And how do you prove in the first place that we have:
$$\frac{d}{dx}\sin(x)=\cos(x)$$ ?

17. Feb 13, 2006

### Jeff Ford

That's about a chapter ahead of where I am now. I read a few sections ahead of the class, but not quite that far.

18. Feb 13, 2006

### daveb

Ah, I didn't realize you hadn't covered derivatives yet.

19. Feb 13, 2006

### Jeff Ford

I can follow the proof of this one almost all the way to the end, staring from the limit definition of the derivative. I just get a little stuck at the last step. I can break it down to terms that are almost all defined when $h = 0$ but I get two terms in that step that are $$\lim_{h\rightarrow 0} \frac{\sin(h)}{h}$$

I know this equals one, but I'm not sure how to prove this logically.
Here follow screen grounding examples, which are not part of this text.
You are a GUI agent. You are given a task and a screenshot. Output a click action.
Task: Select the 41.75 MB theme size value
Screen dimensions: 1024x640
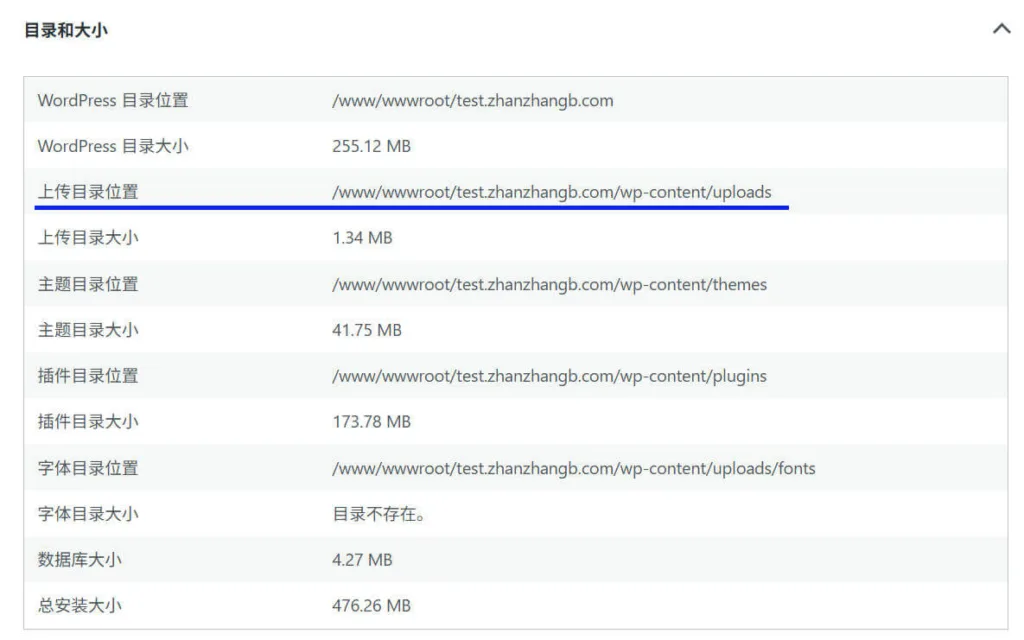pyautogui.click(x=365, y=330)
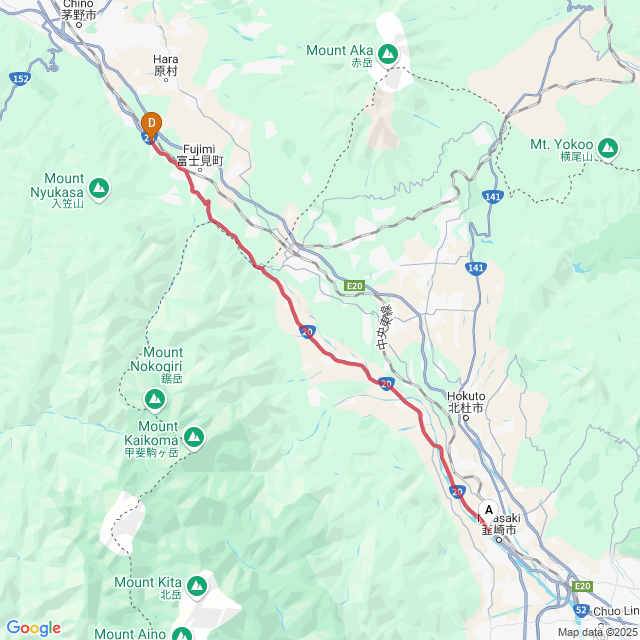Click the Mount Nyukasa mountain icon
The width and height of the screenshot is (640, 640).
click(x=99, y=189)
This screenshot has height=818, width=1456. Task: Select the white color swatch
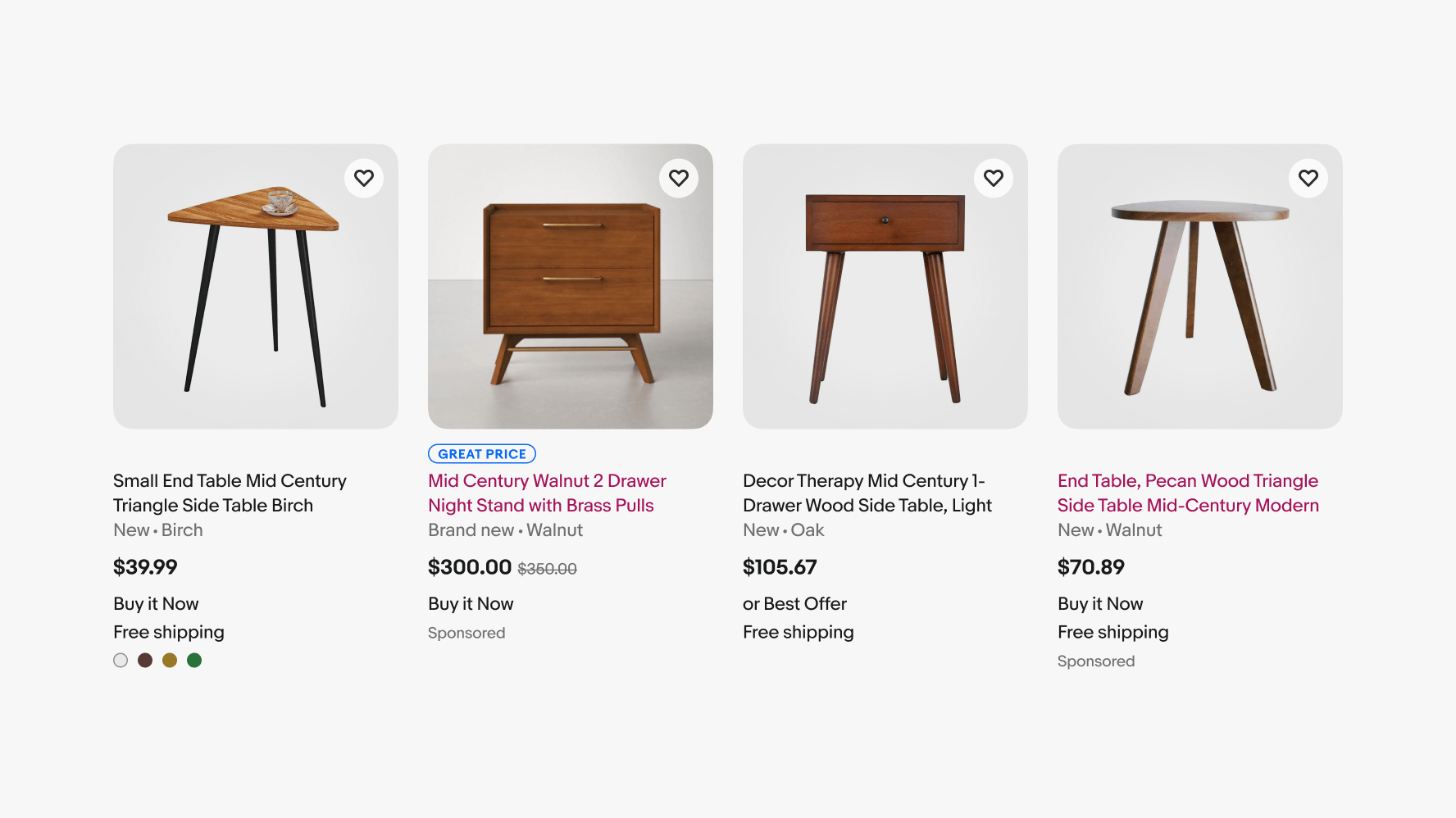(x=121, y=661)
The proof in my text is only done geometrically.

20. Feb 13, 2006

### TD

Without using derivatives, you can show this since for small values of x (we're letting x going to 0), we have that:

$$\begin{array}{l} \sin x \le x \le \tan x \\ \frac{{\sin x}}{{\sin x}} \le \frac{x}{{\sin x}} \le \frac{{\tan x}}{{\sin x}} \\ 1 \le \frac{x}{{\sin x}} \le \frac{1}{{\cos x}} \\ \end{array}$$

And since $\mathop {\lim }\limits_{x \to 0} \frac{1}{{\cos x}} = 1$, we've now 'squeezed' our function between two which have limit 1.